Jonh H. McCrahon, for the appellant.
Charles E. Spencer, for the respondent.
The evidence in this case is substantially the same as when considered by this court upon a former appeal ( 64 App. Div. 150). There is some slight evidence to sustain the position of the plaintiff. The way the accident is described to have occurred, however, is so incredible and so averse to well-known physical laws that we think the trial court was justified in taking the case from the jury. The case of McDonald v. Metropolitan Street R. Co. ( 167 N.Y. 66) is no barrier to such a course. The doctrine there enunciated as we apprehend it did not overthrow the well-settled principle that where there is a mere scintilla of evidence or the testimony is improbable the trial court is not expected to leave it for the jury to wrestle with. ( Schoepflin v. Coffey, 162 N.Y. 12, 20; Fealey v. Bull, 163 id. 397; Hudson v. R., W. O.R.R. Co., 145 id. 408.)
The weight of the evidence, as ordinarily understood, is not for the court, but for the jury to consider.
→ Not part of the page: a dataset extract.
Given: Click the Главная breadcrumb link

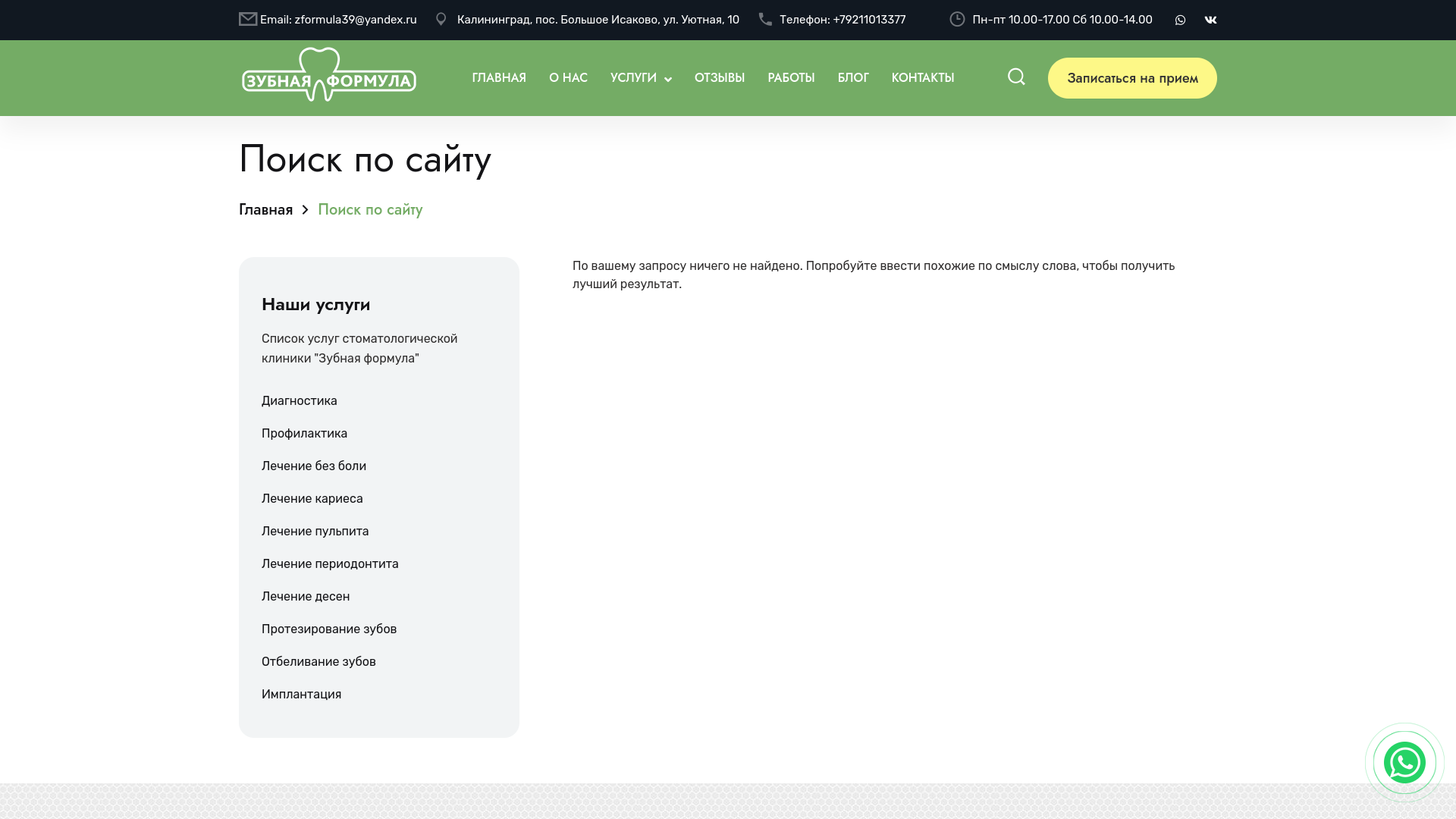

This rule emanates from the underlying principle of our jurisprudence that the solution of questions of fact is committed to the jury, not to the court. By the reiteration of that principle in the McDonald case it was not intended to take from the trial court the power and the duty to dispose of the case where the testimony presented on behalf of the plaintiff is too unlikely to be credited or where his testimony is so overwhelmingly outweighed by the whole evidence of the case as to make it beyond belief. This case comes within those exceptions.
The judgment and order should be affirmed, with costs to the respondent.
ADAMS, P.J., and McLENNAN, J., concurred; WILLIAMS, J., dissented; HISCOCK, J., not voting.
Judgment and order affirmed, with costs.